## START Data in this exercise
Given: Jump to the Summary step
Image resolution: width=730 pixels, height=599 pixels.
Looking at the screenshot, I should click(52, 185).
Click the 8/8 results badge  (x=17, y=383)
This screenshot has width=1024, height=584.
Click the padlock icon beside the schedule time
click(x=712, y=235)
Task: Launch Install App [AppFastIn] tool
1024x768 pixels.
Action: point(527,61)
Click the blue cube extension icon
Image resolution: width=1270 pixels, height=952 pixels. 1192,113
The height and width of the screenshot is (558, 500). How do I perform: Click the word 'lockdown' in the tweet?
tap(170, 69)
## END Data in this exercise
## START Data in this exercise
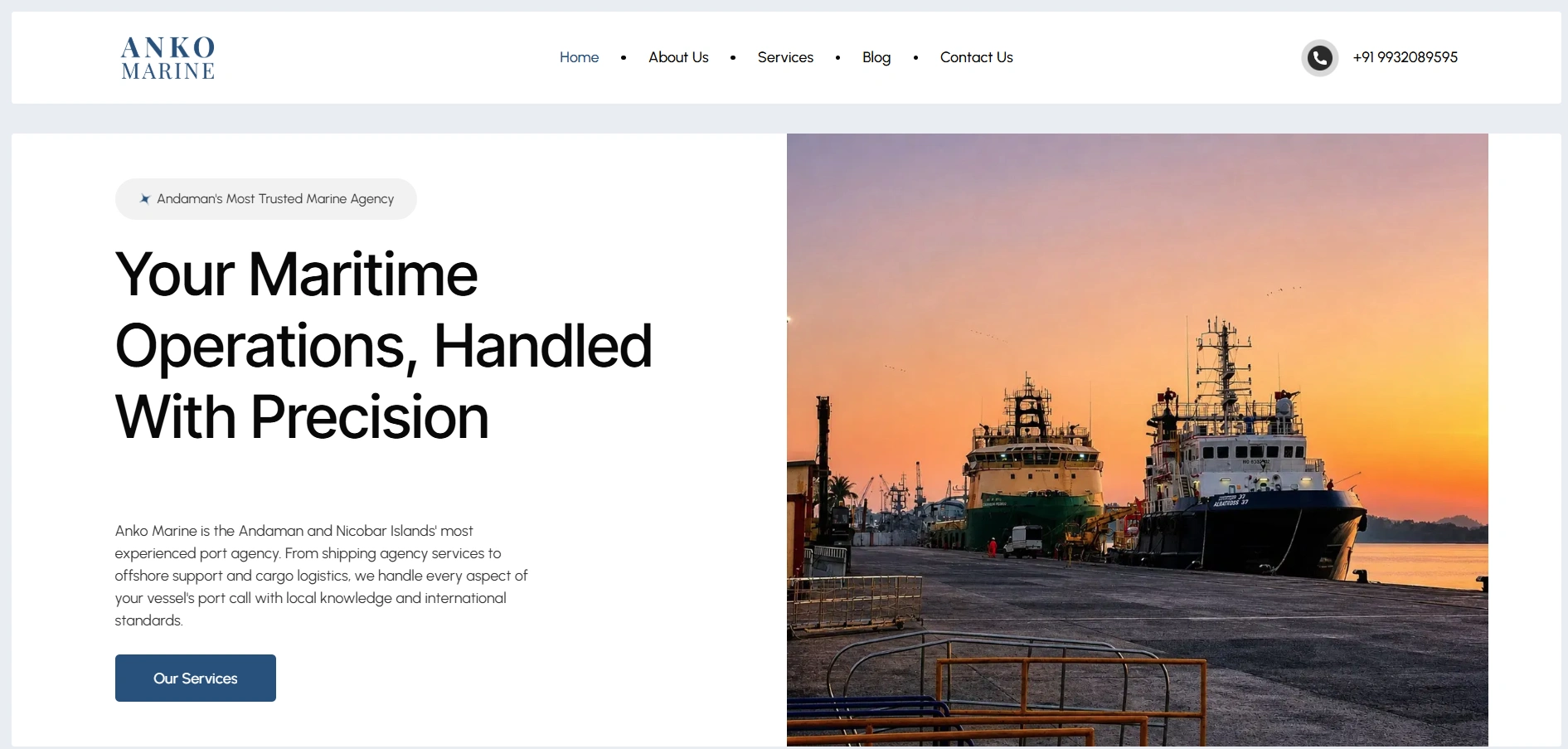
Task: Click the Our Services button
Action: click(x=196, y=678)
## END Data in this exercise
## START Data in this exercise
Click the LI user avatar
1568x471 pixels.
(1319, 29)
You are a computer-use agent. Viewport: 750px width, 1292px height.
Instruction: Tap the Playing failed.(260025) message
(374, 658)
## END Data in this exercise
Copy out the records word for word, starting at the line that contains "Given: Jump to the Summary step" and ending with the line that contains "Image resolution: width=1270", both included.

Given: Jump to the Summary step
Image resolution: width=730 pixels, height=599 pixels.
Looking at the screenshot, I should click(52, 185).
Click the 8/8 results badge  (x=17, y=383)
This screenshot has width=1024, height=584.
Click the padlock icon beside the schedule time
click(x=712, y=235)
Task: Launch Install App [AppFastIn] tool
1024x768 pixels.
Action: point(527,61)
Click the blue cube extension icon
Image resolution: width=1270 pixels, height=952 pixels. 1192,113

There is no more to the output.